The system architecture is straightforward: A “data collector” object collects real-time data from various chunks of hardware, all of which speak different protocols, and translates to a single XML-based protocol; a “history manager” keeps a historical record of that data; a UI-server builds a couple of multipage user interfaces. These components are stand-alone servers that talk to each other using XML over JMS.

I’ve been burned recently by several projects that were way more complex than they should have been, primarily because the developers mindlessly fixated on the “standard” BOD way of doing things, and I wanted to avoid that problem here.

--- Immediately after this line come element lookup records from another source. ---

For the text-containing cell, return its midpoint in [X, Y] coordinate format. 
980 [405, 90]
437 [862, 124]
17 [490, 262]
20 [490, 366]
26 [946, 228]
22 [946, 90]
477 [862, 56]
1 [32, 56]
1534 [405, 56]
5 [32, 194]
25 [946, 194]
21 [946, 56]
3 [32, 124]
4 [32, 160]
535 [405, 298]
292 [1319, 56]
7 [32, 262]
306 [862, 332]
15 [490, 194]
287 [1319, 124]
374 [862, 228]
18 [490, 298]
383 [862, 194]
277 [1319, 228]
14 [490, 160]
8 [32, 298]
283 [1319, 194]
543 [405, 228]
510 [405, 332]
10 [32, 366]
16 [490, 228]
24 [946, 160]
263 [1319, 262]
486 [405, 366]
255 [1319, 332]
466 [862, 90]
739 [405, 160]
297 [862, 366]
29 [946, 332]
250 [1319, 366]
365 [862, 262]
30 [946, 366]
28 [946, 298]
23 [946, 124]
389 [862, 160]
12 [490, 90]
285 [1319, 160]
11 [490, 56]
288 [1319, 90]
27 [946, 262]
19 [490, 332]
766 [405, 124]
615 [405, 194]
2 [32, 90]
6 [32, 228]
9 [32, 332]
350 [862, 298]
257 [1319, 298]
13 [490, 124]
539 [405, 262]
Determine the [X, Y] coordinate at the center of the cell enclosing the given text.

Probably the most commonplace examples of BOD are Web interfaces built on the “standard” architecture: Web server, EJB-based application server and a database server typically wrapped in an object-relational layer like Hibernate or JDO. The UI must be built on Struts or JSF, etc. Though all of these technologies can work in the right situation, none is appropriate in every situation (and EJB is hardly appropriate in any situation—but that’s another column). An average-size Web application that used all of the above would be about two orders of magnitude more complex than necessary, impacting both cost and schedule.

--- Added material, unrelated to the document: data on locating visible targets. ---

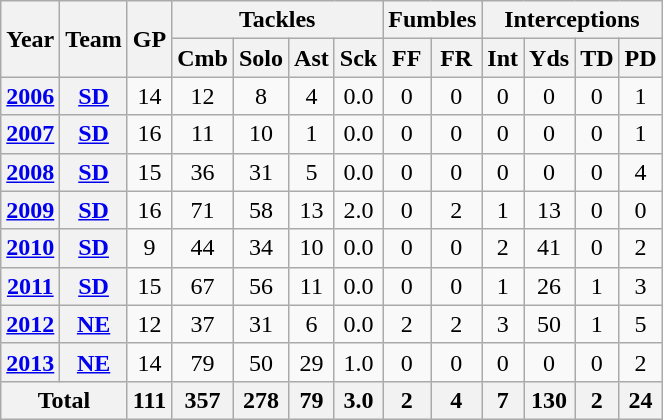
56 [260, 286]
2008 [30, 172]
6 [312, 324]
2007 [30, 134]
Yds [550, 58]
26 [550, 286]
130 [550, 400]
111 [149, 400]
58 [260, 210]
Total [64, 400]
FR [456, 58]
Cmb [203, 58]
2009 [30, 210]
357 [203, 400]
Fumbles [432, 20]
Solo [260, 58]
FF [407, 58]
2006 [30, 96]
Year [30, 39]
24 [640, 400]
3.0 [358, 400]
2012 [30, 324]
8 [260, 96]
2.0 [358, 210]
Int [503, 58]
2010 [30, 248]
278 [260, 400]
Tackles [278, 20]
PD [640, 58]
29 [312, 362]
GP [149, 39]
36 [203, 172]
Interceptions [572, 20]
41 [550, 248]
34 [260, 248]
7 [503, 400]
1.0 [358, 362]
67 [203, 286]
37 [203, 324]
44 [203, 248]
Team [94, 39]
Sck [358, 58]
TD [597, 58]
2013 [30, 362]
71 [203, 210]
Ast [312, 58]
9 [149, 248]
2011 [30, 286]
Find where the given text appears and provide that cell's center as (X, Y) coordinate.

My current battle concerned the “transport” and “persistence” layers. I’m a big believer in messaging (in the JMS sense). Message-based architectures are easily scalable, and messaging promotes loose coupling between components, so the components are easier to write as independent programs. I’ve come to live with XML as a communications lingua franca (though I don’t like it). Consequently, JMS Text messages carrying an XML payload have become my communications mechanism of choice.

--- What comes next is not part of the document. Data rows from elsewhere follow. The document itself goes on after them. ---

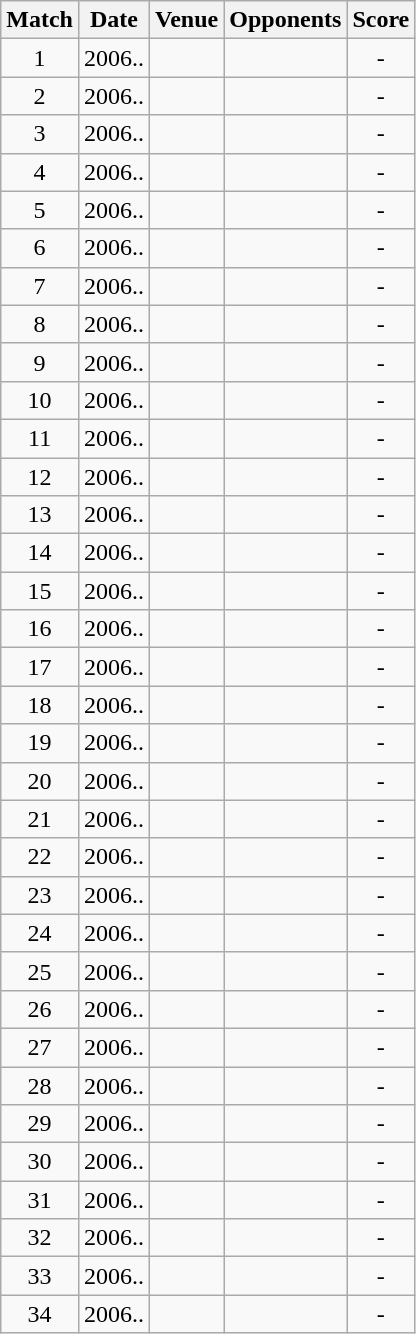
24 (40, 933)
4 (40, 172)
23 (40, 895)
18 (40, 705)
7 (40, 286)
Match (40, 20)
13 (40, 515)
32 (40, 1238)
17 (40, 667)
15 (40, 591)
11 (40, 438)
26 (40, 1009)
22 (40, 857)
30 (40, 1162)
1 (40, 58)
2 (40, 96)
29 (40, 1124)
28 (40, 1085)
12 (40, 477)
Score (381, 20)
14 (40, 553)
Venue (187, 20)
Date (114, 20)
33 (40, 1276)
27 (40, 1047)
10 (40, 400)
34 (40, 1314)
5 (40, 210)
19 (40, 743)
3 (40, 134)
21 (40, 819)
16 (40, 629)
25 (40, 971)
6 (40, 248)
20 (40, 781)
31 (40, 1200)
8 (40, 324)
9 (40, 362)
Opponents (286, 20)
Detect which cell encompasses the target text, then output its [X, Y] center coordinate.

My first battle was then getting my co-worker to abandon XML-RPC. The attraction of point-to-point communication protocols is familiarity—a remote procedure call, regardless of underlying transport, looks like a local procedure call. All RPC systems have problems, though: speed, configuration complexity, mismatches between the Java argument types and the argument types required by the protocol. The biggest drawback is that RPC systems aren’t scalable—it’s just too hard to throw on another server if you need it.